The patient may also have instability and loss of joint function.

Classification of Charcot Joint Disease

Saunders and Mrdjencovich classification is the most commonly used system. Their system classifies Charcot arthropathy of foot and ankle into 5 different patterns, as follows

Pattern 1- Involves the forefoot [interphalangeal joints, the phalanges, and the metatarsophalangeal joint]
Pattern 2- Tarsometatarsal joint
Pattern 3- Cuneonavicular, talonavicular, and calcaneocuboid joints
Pattern 4- Involves the ankle joint
Pattern 5- Involves the posterior calcaneus

Patterns 2 and 3 are the most common.

Lab Studies

Complete metabolic profile
Complete blood count
ESR
Glycosylated hemoglobin (HbA1C) for diabetes
Alkaline phosphatase, calcium, phosphorus, and parathyroid hormone for bony diseases like Paget

Vitamin B12/folate levels
- DEficiency could suggest peripheral neuropathy or chronic alcoholism.
Liver function tests
Coagulation studies may be done in chronic alcoholism.
Tests for syphlis

Imaging

Xrays help to confirm and stage disease and tell whether the disease is active. Osteopenia, periarticular fragmentation of bone, subluxations, dislocations, and fractures are usual finding in x-ray of Charcot joint depending on the destruction of the joint.

Bone scan can assist in differentiating between Charcot arthropathy and osteomyelitis.

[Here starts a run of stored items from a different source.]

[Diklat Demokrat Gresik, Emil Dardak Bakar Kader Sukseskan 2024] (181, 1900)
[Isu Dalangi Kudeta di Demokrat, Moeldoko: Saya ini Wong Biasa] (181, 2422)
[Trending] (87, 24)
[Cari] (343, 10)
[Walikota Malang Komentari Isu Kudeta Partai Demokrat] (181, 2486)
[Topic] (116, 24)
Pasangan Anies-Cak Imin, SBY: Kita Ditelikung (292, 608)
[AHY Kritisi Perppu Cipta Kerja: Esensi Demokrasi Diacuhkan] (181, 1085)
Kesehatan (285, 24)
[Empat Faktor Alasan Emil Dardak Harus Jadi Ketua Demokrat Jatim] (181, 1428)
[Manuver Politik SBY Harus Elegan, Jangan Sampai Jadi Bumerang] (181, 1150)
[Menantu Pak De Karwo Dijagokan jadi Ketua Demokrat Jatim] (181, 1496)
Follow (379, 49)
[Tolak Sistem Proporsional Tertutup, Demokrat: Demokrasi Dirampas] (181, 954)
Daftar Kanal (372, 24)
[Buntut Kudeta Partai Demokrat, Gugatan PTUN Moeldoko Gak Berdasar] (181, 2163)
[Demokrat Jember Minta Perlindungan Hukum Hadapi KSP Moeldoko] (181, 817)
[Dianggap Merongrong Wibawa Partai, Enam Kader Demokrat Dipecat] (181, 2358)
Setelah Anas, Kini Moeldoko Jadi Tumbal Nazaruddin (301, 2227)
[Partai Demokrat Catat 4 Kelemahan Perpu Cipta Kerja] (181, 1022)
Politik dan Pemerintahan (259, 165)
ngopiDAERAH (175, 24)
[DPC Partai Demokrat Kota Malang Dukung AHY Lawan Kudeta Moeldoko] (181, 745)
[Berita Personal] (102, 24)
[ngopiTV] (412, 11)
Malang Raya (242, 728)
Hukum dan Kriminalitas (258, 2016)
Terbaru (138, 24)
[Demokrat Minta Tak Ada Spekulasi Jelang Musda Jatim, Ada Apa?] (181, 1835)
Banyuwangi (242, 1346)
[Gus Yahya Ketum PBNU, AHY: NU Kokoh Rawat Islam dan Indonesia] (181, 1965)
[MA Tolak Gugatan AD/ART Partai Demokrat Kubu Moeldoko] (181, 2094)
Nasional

MRI allows for anatomic imaging of the area. It also may help to distinguish between osteomyelitis and Charcot arthropathy.

Doppler ultrasound is used to rule out deep venous thrombosis.

Treatment

Treatment of Charcot arthropathy is primarily nonoperative.

Acute Phase

Cast immobilization
- Reduces joint stress
- For 3-6 months
Braces when casts are not suitable

Immobilization is discontinued when the disease process appears quite clinically, on x-ray and dermal thermometry

Patients are asked to reduce stress by remaining non-weight bearing or partial weight-bearing with crutches or walkers.

Follow up

After the removal of the cast lifelong protection of the involved limb is desired. Patients should wear a brace to protect the foot. A rocker-bottom sole can be used in presence of an ulcer. Plastazote inserts can be used for insensate feet.

The total healing process typically takes 1-2 years.

The major contraindication to surgery is active inflammation. Studies have shown less favorable outcomes when surgery is performed on an acute joint.